29 Kasım 2012 Perşembe

Gemi olmak...

İstenmemek nasıl bir duygu? Bilmek istemezdim. Bu duyguyu tecrübe etmek, onu tarif etmeye yetmiyor. Kelimeler gerçekten de “kifayetsiz” kalıyor. Tarif edemediğim için kitleniyor parmaklarım, doğru harfleri getiremiyor bir araya. Bu duyguyu içimden yazarak bile atamayacağımı bilmek beni korkutuyor.

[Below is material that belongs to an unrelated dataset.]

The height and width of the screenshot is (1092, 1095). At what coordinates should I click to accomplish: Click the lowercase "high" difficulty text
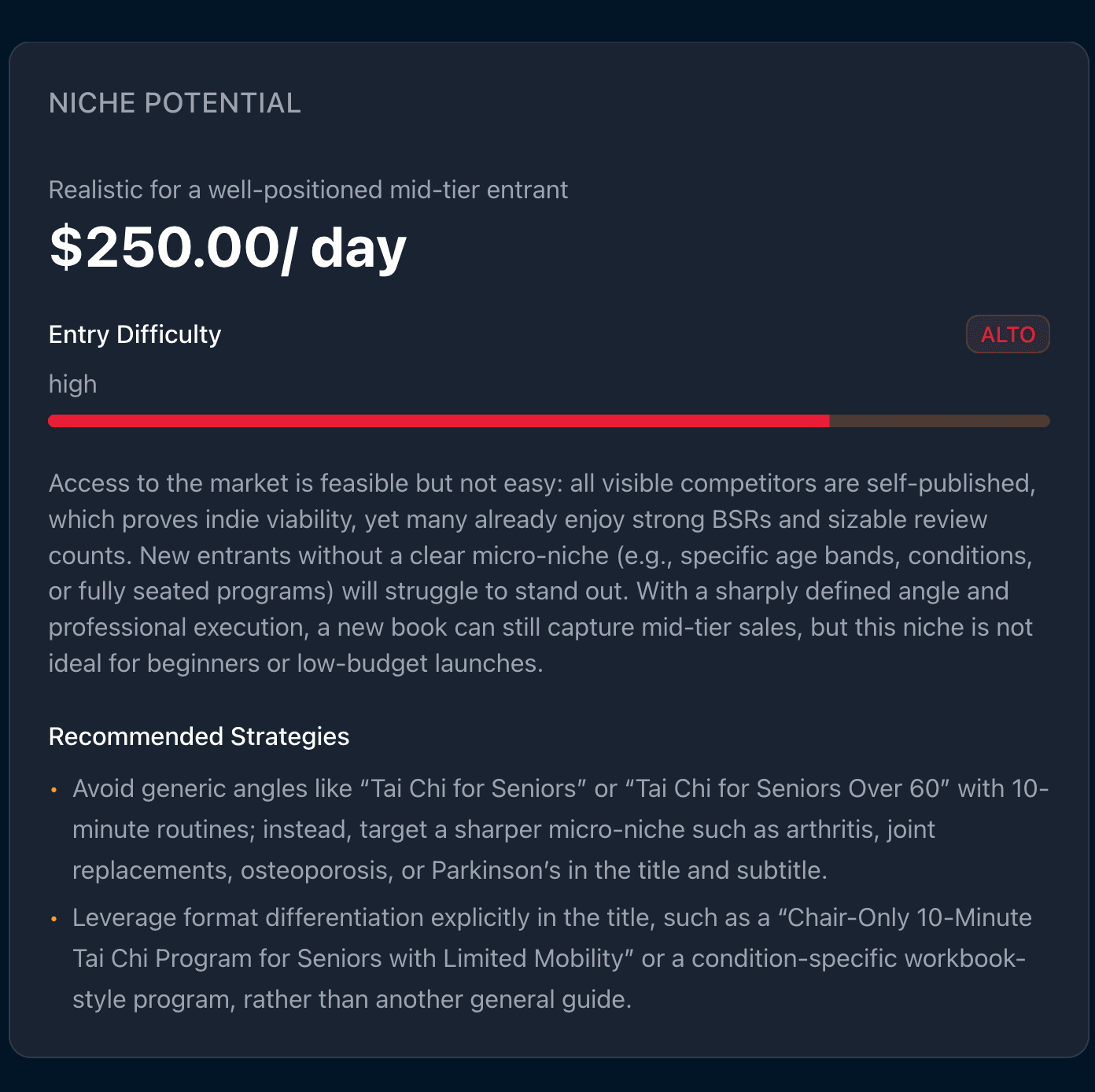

Daha kötüsü, belki de en kötüsü ise bunu kabullenmiş olmam...

Seni istemeyen, görmek için parmağını kımıldatmayan birini düşünmek... Herşeyi “ben kendim için yapıyorum, onun beni istemesi ve sevmesi için değil” diyerek onu savunmak... Bunu yaparken aslında kendimi kandırmaktan öteye gidememek... Gurursuzluk değil de nedir? ‘Gerçek aşkın, sevginin olduğu yerde gurur olmuyormuş’, konulu twitlerden, özlü sözlerden mi  medet mi umsam ne yapsam... Ya da ‘Onu gururumdan daha çok istiyorum’ iyi bir kaçış olur mu? I-ıh olmaz, olmuyor. Acı orda, sızı orda, akmayan yaşlar orda...

İşin daha beter kısmı; “onlar” seni istemezler ama tamamiyle uzaklaşmana ve onları tamamiyle silmene de fırsat tanımazlar: “Mutsuzluğundan sorumlu olmayacağım kadar uzağa git ama oradan öteye değil”. Bu gönderiş illa fiziksel olmak zorunda değil, seni kendinden fikren de olsa uzaklaştırmak ister. Öte yandan sen içinde ufacık da olsa bir “ümit” taşı ki tam anlamıyla onu unutarak kendini özgürleştirme! Orada bir yerlerde dur işte!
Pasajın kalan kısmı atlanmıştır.